Goal of the exercise –
Copy every line of the records below where the word "computer" occurs.

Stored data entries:
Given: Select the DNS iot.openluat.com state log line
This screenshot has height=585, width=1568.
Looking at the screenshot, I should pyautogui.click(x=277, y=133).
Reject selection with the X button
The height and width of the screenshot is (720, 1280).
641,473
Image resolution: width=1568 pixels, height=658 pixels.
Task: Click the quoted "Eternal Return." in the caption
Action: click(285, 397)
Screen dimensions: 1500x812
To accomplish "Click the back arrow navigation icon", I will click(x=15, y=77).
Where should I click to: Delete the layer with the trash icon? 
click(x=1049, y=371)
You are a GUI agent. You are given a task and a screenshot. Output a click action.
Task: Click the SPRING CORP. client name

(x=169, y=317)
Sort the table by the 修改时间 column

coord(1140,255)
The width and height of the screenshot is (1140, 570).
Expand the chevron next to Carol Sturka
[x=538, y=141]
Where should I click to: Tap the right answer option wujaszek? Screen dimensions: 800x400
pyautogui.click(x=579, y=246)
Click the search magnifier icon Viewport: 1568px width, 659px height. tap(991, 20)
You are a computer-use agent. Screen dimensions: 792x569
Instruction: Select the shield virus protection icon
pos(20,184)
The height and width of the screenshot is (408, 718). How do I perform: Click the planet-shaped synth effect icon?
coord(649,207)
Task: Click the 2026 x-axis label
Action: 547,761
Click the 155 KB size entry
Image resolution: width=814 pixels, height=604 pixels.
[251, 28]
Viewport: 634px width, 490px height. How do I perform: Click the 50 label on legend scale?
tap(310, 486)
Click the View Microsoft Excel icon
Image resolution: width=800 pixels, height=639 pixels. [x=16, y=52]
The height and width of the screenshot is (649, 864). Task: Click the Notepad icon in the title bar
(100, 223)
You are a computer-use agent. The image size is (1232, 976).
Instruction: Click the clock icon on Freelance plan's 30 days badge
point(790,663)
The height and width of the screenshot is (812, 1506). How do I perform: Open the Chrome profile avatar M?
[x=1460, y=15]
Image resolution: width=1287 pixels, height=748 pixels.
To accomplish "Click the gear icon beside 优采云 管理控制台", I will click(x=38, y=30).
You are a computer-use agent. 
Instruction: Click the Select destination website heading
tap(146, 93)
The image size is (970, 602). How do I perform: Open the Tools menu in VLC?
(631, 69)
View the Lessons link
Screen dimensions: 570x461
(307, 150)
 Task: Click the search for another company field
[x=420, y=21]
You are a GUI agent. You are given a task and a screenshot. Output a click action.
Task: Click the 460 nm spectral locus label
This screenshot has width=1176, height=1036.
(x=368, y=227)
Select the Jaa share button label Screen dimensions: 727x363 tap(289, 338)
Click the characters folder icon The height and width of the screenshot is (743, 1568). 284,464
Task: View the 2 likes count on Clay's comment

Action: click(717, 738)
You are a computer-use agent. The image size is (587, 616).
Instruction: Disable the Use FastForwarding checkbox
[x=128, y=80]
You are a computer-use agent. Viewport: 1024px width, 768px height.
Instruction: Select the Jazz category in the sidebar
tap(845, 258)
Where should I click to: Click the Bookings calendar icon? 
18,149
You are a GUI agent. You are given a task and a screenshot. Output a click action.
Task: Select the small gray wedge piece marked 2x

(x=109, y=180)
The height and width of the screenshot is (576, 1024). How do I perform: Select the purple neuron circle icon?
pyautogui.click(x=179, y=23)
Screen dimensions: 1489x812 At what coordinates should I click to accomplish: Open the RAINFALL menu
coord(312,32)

Worked solution –
You are a computer-use agent. Screen dimensions: 792x569
You are a computer-use agent. The image size is (1232, 976).
You are a computer-use agent. 
You are a computer-use agent. The image size is (587, 616).
You are a computer-use agent. Viewport: 1024px width, 768px height.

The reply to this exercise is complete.